Former Australian of the Year Ian Frazer is close to starting clinical human trials on a new vaccine that could be used to treat head and neck cancers.
Admedus Immunotherapies is working with Brisbane’s Princess Alexandra Hospital on the breakthrough, which is based on the use of Professor Frazer’s human papillomavirus (HPV) vaccine.
Prof Frazer said HPV-associated cancers made up 20 per cent of all people diagnosed worldwide.
“Unfortunately, conventional treatments are not always successful,” he said in a statement on Sunday.
“Harnessing the immune system is a new way to treat these virus-associated cancers.”
Admedus Immunotherapies chief executive Neil Finlayson said the new HPV vaccine had already successfully treated tumours in mice.
“Head and neck cancer is rising in incidence, and while chemo-radiation therapy has a good prognosis, in about 20 per cent of cases the cancer will metastasise,” he said in a statement.
“While there are only 25,000 cases of HPV-associated head and neck cancers globally each year, demonstrated clinical proof of concept of the vaccine’s effectiveness in treatment would mean the HPV vaccine could potentially be used to treat all HPV-associated cancers.”
The next step is to conduct a human clinical trial in Queensland, which is due to be completed by early 2019.
Admedus Immunotherapies received a $250,000 grant from the Queensland government to carry out the trial.

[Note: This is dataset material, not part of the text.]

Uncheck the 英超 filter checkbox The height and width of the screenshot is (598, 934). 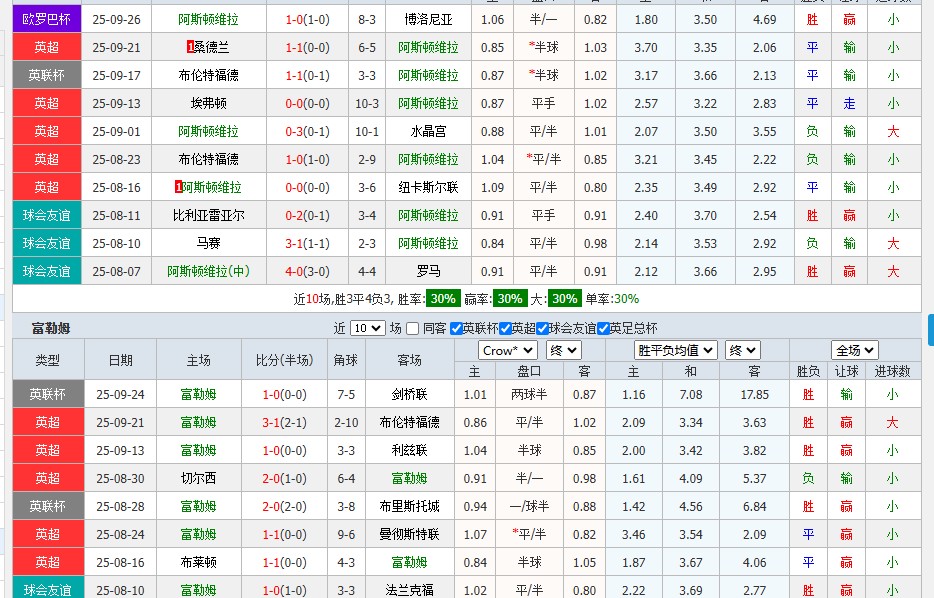point(506,330)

Queensland Innovation Minister Leeanne Enoch said the project had the potential to become “a billion-dollar market within three years of being approved”.
“This project, in which Advance Queensland is backing one of Queensland’s leading medical researchers, has enormous potential – from saving lives around the world to reinforcing Queensland’s reputation as a place to conduct and invest in research and clinical development,” she said in a statement.